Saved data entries
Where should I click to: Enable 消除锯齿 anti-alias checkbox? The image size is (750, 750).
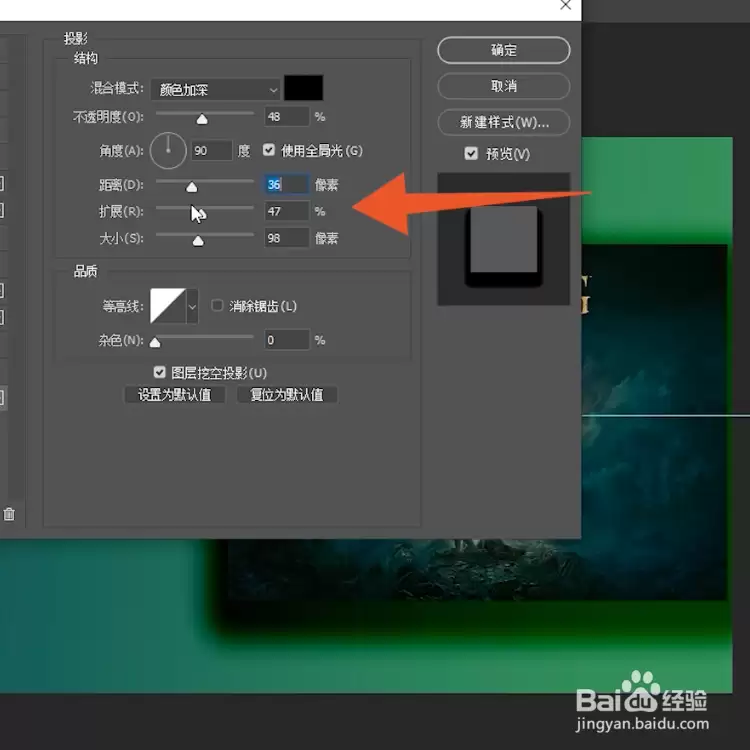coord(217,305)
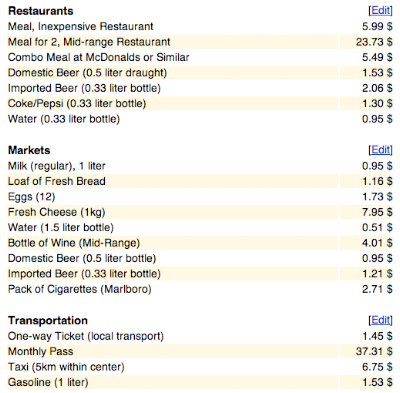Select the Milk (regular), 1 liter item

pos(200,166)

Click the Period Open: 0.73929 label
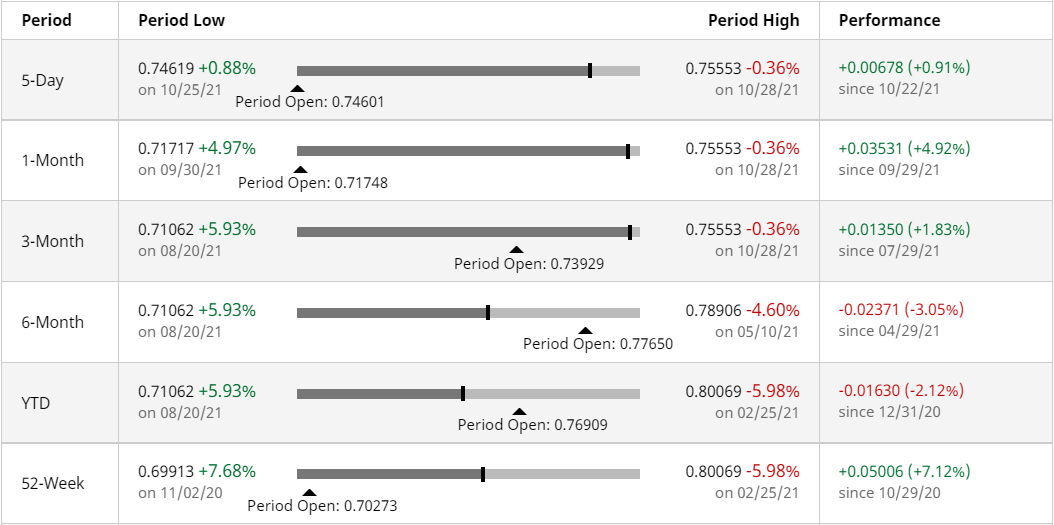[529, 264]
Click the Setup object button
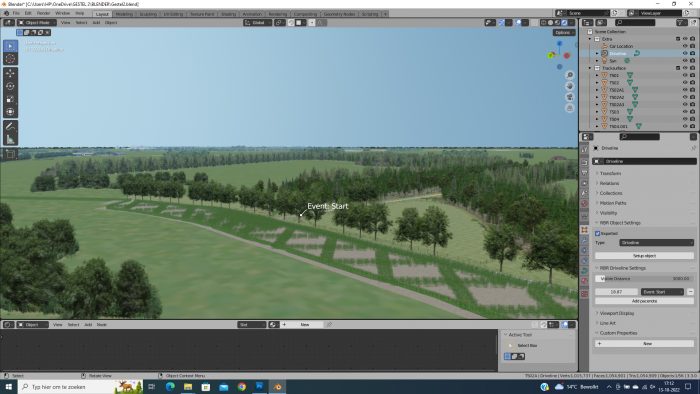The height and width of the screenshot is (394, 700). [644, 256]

#### [What you should do]
Copy out all the records exactly, excluding pictures.

#### [Result for this exercise]
Where should I click to: Enable 消除锯齿 anti-alias checkbox? The image size is (750, 750).
coord(217,305)
Select the Milk (regular), 1 liter item

pos(200,166)

Click the Period Open: 0.73929 label
[529, 264]
Click the Setup object button
The height and width of the screenshot is (394, 700). [644, 256]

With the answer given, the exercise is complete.